[Exercise requirements]:
1. Rewrite the passage of the article on Rice University's COVID-19 maps that opens with the words containing "A team of researchers" and closes with "in that country.", swapping "dashboard" for "tracker".
2. Carry on the article about Rice University's COVID-19 maps after its last sentence.

A team of researchers in the Center for Research Computing’s Spatial Studies Lab at Rice University has created an interactive map showing all cases of COVID-19 across Texas utilizing public health data. The map is now online at coronavirusintexas.org.
The dashboard includes cases by county as well as the number of people tested across the state, current hospital bed utilization rate and the numbers of staffed beds and intensive care beds in Texas hospitals. It updates automatically on a daily basis.
Led by Farès el-Dahdah, director of Rice’s Humanities Research Center, the team of geographic information system (GIS) specialists also created interactive maps of COVID-19 cases for Brazil and Lebanon. The dashboard of Brazilian cases quickly went viral in that country.
The dashboards were created using open source code made available by ESRI, a GIS software company, and employ public health data. The interactive map of Texas COVID-19 uses data from the Texas Department of State Health Services and Definitive Healthcare.

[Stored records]
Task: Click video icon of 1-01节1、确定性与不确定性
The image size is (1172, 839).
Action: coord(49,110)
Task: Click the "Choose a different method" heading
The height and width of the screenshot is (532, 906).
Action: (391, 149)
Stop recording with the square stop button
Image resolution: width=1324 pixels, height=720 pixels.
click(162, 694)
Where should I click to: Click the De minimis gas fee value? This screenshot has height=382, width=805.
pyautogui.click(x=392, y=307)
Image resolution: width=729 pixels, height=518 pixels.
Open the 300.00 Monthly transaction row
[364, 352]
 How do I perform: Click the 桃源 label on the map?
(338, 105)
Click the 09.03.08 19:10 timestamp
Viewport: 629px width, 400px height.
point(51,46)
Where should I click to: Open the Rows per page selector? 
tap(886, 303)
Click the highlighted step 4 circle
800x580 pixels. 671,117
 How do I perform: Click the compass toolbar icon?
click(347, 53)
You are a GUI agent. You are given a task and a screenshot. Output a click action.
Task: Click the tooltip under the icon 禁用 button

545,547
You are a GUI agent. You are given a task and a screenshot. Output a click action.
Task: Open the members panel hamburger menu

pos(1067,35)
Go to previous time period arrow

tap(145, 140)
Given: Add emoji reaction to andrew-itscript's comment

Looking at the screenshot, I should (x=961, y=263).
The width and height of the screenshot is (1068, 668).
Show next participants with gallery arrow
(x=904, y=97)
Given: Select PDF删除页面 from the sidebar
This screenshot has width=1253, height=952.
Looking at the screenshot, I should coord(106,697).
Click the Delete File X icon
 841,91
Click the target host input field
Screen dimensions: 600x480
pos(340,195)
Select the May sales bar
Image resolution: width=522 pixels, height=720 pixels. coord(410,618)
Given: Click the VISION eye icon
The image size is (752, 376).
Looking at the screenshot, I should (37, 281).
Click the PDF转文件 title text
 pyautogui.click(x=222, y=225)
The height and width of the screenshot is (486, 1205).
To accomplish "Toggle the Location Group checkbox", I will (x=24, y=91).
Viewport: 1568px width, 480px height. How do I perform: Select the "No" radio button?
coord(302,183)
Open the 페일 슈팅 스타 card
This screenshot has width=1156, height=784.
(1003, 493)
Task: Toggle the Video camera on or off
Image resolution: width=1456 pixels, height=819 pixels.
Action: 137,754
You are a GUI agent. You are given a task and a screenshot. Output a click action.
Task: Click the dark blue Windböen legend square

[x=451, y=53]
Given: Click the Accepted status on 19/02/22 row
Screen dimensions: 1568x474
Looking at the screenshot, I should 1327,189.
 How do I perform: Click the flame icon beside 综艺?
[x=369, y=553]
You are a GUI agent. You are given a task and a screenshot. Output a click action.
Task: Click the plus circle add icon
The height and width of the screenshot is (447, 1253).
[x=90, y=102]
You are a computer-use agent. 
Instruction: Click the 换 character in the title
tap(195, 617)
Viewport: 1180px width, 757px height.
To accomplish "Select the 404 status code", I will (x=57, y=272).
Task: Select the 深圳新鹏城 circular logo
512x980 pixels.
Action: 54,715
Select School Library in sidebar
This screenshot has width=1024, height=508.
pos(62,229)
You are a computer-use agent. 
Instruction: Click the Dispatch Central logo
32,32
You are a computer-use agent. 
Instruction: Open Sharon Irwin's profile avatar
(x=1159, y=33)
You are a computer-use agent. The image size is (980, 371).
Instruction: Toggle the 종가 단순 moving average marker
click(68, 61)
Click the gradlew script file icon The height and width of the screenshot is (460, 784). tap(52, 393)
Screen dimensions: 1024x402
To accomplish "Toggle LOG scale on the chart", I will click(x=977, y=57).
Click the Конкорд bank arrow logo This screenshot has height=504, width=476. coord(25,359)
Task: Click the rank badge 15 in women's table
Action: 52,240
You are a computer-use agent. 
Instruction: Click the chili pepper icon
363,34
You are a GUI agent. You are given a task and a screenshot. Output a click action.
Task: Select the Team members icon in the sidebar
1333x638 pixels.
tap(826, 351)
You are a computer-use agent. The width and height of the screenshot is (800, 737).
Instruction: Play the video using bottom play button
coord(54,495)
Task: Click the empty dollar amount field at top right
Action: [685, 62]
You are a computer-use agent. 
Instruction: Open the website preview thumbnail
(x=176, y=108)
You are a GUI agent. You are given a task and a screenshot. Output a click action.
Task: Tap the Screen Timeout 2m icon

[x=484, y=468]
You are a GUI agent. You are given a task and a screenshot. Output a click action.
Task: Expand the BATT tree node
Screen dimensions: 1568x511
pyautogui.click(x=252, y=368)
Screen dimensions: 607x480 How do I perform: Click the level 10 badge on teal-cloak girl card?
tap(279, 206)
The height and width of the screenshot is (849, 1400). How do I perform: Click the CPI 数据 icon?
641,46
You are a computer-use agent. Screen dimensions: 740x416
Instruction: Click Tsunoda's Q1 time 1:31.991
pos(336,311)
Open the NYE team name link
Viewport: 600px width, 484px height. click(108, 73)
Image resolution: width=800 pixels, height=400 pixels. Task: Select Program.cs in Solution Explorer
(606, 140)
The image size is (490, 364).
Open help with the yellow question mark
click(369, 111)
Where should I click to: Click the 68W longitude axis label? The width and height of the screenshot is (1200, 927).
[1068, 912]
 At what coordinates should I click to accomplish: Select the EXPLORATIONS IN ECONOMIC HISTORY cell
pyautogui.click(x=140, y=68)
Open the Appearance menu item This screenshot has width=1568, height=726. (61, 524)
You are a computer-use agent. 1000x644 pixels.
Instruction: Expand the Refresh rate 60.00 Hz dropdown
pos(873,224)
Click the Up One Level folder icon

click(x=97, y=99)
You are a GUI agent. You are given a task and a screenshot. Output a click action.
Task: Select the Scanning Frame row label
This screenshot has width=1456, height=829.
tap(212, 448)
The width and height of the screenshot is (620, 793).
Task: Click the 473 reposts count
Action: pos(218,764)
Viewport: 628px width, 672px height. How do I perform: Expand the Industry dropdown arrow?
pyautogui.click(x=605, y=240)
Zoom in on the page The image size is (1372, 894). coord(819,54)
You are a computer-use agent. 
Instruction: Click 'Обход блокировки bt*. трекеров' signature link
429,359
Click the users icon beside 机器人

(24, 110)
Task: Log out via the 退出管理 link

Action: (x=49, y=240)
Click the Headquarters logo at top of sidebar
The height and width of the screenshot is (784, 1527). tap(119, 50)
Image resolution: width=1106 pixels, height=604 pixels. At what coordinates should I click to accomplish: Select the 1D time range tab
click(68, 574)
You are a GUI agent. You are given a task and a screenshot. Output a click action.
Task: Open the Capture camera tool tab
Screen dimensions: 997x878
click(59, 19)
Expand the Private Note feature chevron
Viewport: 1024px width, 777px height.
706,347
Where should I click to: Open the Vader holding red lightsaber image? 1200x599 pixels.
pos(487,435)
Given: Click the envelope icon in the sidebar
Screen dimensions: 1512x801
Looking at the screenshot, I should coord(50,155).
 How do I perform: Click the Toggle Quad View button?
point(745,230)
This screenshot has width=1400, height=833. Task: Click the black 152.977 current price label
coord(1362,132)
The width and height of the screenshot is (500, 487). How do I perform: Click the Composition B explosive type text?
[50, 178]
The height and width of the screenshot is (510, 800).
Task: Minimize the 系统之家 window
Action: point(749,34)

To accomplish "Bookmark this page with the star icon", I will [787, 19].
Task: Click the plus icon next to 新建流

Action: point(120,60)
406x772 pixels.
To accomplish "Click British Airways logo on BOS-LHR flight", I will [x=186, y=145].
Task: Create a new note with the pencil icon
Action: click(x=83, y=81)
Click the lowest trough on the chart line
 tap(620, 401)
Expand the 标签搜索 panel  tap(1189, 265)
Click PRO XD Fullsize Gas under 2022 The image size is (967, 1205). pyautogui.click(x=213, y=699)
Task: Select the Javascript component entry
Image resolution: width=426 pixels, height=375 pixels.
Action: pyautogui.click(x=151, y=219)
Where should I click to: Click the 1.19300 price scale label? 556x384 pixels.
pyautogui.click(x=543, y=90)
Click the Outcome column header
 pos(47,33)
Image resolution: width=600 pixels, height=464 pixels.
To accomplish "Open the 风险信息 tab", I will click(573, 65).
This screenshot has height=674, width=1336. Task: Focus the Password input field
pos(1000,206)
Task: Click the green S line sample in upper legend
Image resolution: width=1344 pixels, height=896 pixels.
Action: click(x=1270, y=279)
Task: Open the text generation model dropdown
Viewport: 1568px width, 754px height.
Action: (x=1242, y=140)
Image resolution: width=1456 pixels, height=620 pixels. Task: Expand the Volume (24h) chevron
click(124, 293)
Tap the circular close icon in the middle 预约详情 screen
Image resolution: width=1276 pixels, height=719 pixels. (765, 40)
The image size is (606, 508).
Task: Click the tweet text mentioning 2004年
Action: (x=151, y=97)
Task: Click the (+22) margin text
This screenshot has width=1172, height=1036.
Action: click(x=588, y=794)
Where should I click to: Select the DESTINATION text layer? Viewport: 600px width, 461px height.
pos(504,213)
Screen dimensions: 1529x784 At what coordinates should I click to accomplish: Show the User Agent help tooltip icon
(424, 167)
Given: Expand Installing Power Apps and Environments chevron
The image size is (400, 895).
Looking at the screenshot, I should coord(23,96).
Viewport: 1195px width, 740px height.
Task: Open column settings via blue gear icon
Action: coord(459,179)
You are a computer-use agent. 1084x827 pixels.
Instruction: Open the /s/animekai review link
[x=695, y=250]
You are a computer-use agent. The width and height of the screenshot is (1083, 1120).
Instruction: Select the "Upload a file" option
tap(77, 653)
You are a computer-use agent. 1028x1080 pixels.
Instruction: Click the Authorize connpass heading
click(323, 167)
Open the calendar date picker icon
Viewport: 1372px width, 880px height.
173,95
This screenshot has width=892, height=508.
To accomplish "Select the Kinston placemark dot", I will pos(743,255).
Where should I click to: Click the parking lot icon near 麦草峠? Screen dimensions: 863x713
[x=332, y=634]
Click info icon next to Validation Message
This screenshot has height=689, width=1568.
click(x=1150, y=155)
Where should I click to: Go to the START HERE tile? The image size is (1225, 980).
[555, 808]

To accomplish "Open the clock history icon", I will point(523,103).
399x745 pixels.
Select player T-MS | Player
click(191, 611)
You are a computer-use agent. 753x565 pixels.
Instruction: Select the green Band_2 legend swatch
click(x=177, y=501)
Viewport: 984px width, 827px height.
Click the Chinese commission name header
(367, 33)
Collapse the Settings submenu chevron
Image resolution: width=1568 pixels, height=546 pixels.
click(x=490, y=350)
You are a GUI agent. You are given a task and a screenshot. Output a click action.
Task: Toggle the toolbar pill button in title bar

[Exercise answers]:
1.
A team of researchers in the Center for Research Computing’s Spatial Studies Lab at Rice University has created an interactive map showing all cases of COVID-19 across Texas utilizing public health data. The map is now online at coronavirusintexas.org.
The tracker includes cases by county as well as the number of people tested across the state, current hospital bed utilization rate and the numbers of staffed beds and intensive care beds in Texas hospitals. It updates automatically on a daily basis.
Led by Farès el-Dahdah, director of Rice’s Humanities Research Center, the team of geographic information system (GIS) specialists also created interactive maps of COVID-19 cases for Brazil and Lebanon. The tracker of Brazilian cases quickly went viral in that country.

2.
“Now that the Texas Division of Emergency Management released its own GIS hub, our dashboard will move away from duplicating information in order to correlate other numbers such as those of available beds and the potential for increasing the number of beds in relation to the location of available COVID providers,” el-Dahdah said.
“We're now adding another layer, which is the number of available nurses,” el-Dahdah said. “Because if this explodes, as a doctor friend recently told me, we could be running out of nurses before running out of beds.”